##### Source excerpt

Christmas will be here before you know it, Especially if you’re like me and are too cheap to buy a new calendar every year.
I’m not a big fan of the holiday because it’s when it’s possible that a group of strangers might show up at your house uninvited and start singing. And the cops won’t do a damn thing to stop them. The way entertainment is supposed to work is you go to them, or you ASK them to come to you. No one tries to stage a scene from Othello in your backyard for a lark. I resent having to take part in mandatory unsolicited entertainment.
Christmas is the only holiday where that happens to you. Well, one time someone did show up at my door and start singing on St. Patrick’s day, but it was just the one guy and was really drunk. Which actually DID make him a little entertaining. – you could try to guess what he was singing. It was either “Lucille” the little Richard song, or “Lucille” by Kenny Rogers. Or maybe he wasn’t really singing at all, but was under the impression that someone named Lucille lived in at this address and he wanted to talk to her. When someone is that drunk it’s hard to tell if they’re singing or not.

##########
##### Extracted entries

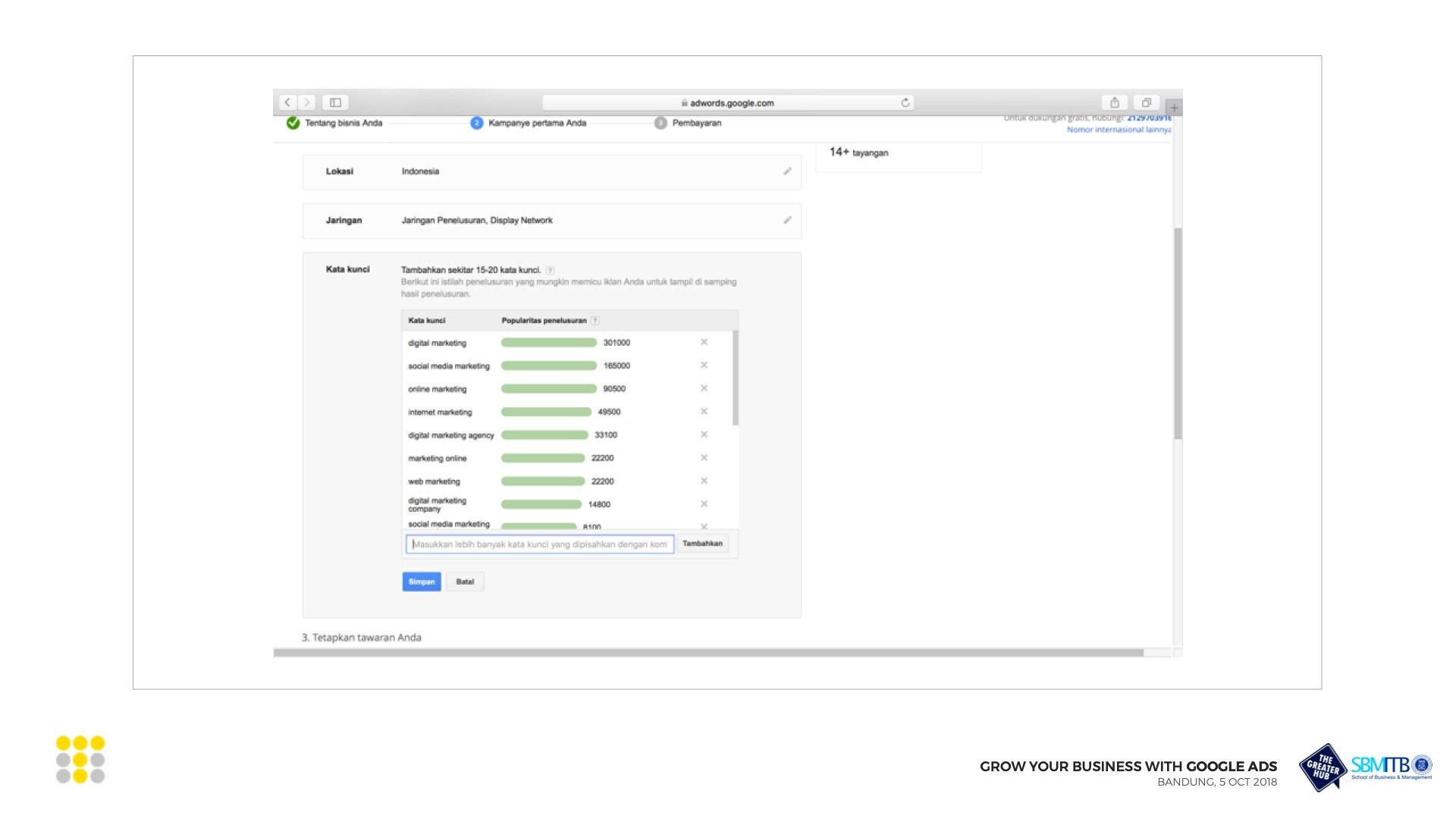Screen dimensions: 1456x819
Task: Remove the 'online marketing' keyword
Action: [x=704, y=388]
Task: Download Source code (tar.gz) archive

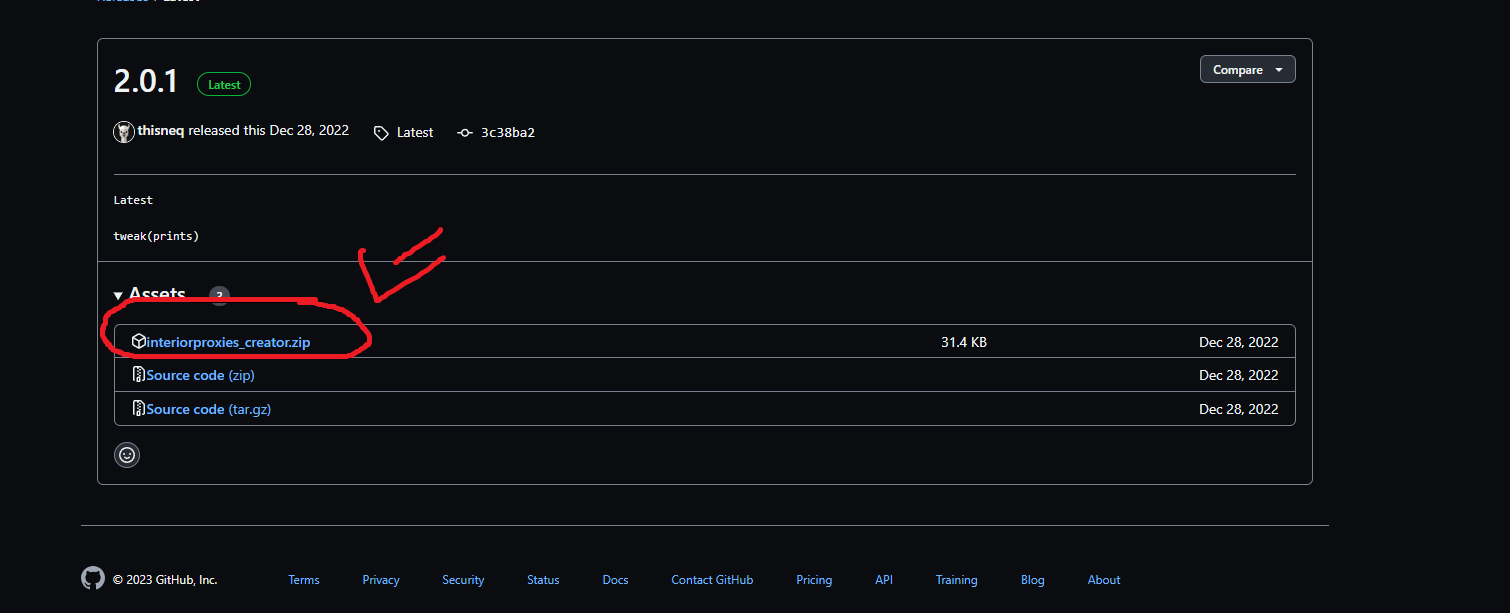Action: 208,409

##########

Problems:
**A.** In the text about Christmas, on which other holiday did someone show up at the door and start singing?
**B.** Retype the part of the text about Christmas that opens with the words containing "Christmas is the" and closes with "singing or not.".
These entries have no connection to the text about Christmas.

Outputs in order:
**A.** St. Patrick's day.

**B.**
Christmas is the only holiday where that happens to you. Well, one time someone did show up at my door and start singing on St. Patrick’s day, but it was just the one guy and was really drunk. Which actually DID make him a little entertaining. – you could try to guess what he was singing. It was either “Lucille” the little Richard song, or “Lucille” by Kenny Rogers. Or maybe he wasn’t really singing at all, but was under the impression that someone named Lucille lived in at this address and he wanted to talk to her. When someone is that drunk it’s hard to tell if they’re singing or not.